• **SUPPLIED INFORMATION**:

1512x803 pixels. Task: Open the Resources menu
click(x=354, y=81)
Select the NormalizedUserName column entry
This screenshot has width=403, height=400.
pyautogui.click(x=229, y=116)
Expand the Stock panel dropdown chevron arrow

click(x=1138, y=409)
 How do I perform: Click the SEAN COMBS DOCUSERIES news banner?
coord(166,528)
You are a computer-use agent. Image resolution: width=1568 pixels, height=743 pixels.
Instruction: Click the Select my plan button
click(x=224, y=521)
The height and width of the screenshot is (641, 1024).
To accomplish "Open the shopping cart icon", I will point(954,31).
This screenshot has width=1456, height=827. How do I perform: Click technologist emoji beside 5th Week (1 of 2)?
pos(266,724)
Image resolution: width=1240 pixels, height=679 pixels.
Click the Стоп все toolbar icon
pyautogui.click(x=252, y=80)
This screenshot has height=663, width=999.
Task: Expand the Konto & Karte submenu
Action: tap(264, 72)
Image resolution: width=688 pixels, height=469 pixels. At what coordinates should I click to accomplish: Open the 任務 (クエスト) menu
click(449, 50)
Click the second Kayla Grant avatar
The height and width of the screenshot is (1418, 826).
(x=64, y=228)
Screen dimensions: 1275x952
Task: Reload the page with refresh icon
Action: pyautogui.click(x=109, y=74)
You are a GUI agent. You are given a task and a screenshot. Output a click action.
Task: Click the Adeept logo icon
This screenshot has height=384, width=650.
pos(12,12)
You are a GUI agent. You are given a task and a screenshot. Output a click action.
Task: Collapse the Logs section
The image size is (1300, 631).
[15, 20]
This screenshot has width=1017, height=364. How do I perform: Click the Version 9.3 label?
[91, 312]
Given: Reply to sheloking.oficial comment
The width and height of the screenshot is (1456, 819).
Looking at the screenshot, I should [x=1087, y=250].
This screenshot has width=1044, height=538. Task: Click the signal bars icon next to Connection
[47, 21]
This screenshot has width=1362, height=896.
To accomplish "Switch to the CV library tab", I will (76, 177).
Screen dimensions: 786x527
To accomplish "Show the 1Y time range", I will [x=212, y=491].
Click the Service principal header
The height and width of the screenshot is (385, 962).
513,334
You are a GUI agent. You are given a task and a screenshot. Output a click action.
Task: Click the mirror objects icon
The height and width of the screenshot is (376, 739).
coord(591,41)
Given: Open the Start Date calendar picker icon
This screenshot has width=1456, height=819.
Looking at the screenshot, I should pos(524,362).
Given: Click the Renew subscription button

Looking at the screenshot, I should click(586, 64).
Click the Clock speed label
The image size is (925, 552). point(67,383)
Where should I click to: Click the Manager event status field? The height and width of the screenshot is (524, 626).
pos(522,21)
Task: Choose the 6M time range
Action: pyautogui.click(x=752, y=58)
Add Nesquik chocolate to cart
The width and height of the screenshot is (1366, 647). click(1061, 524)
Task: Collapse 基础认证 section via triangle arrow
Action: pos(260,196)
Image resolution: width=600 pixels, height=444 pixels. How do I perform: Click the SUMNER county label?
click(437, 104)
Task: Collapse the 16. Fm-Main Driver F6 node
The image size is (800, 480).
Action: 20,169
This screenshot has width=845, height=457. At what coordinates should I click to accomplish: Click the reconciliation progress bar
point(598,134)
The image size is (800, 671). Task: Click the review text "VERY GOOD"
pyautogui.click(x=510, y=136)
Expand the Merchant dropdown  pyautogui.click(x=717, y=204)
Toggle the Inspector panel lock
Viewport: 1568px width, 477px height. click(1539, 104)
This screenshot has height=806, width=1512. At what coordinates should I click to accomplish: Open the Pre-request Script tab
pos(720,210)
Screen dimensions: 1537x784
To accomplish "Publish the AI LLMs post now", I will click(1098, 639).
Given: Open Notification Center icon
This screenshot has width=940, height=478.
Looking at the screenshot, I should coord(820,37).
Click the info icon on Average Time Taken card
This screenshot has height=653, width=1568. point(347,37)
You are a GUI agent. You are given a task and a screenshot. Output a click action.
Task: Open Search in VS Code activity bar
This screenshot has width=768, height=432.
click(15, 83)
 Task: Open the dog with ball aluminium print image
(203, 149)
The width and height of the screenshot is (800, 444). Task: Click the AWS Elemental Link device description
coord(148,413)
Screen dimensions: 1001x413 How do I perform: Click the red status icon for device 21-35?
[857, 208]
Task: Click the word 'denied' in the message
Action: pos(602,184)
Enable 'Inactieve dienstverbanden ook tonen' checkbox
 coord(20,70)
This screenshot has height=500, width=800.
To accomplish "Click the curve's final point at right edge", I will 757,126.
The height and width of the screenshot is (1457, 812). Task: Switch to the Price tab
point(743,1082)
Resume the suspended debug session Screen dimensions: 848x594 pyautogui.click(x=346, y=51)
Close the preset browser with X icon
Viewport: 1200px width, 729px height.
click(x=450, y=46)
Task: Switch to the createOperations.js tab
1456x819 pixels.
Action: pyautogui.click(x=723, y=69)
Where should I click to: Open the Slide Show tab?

• **YOUR TASK**: Find the word "will" in the records, and report each line that has it.

• **ANSWER BELOW**:
To accomplish "Open the shopping cart icon", I will point(954,31).
To accomplish "Switch to the CV library tab", I will (76, 177).
To accomplish "Show the 1Y time range", I will [x=212, y=491].
To accomplish "Publish the AI LLMs post now", I will click(1098, 639).
To accomplish "Click the curve's final point at right edge", I will 757,126.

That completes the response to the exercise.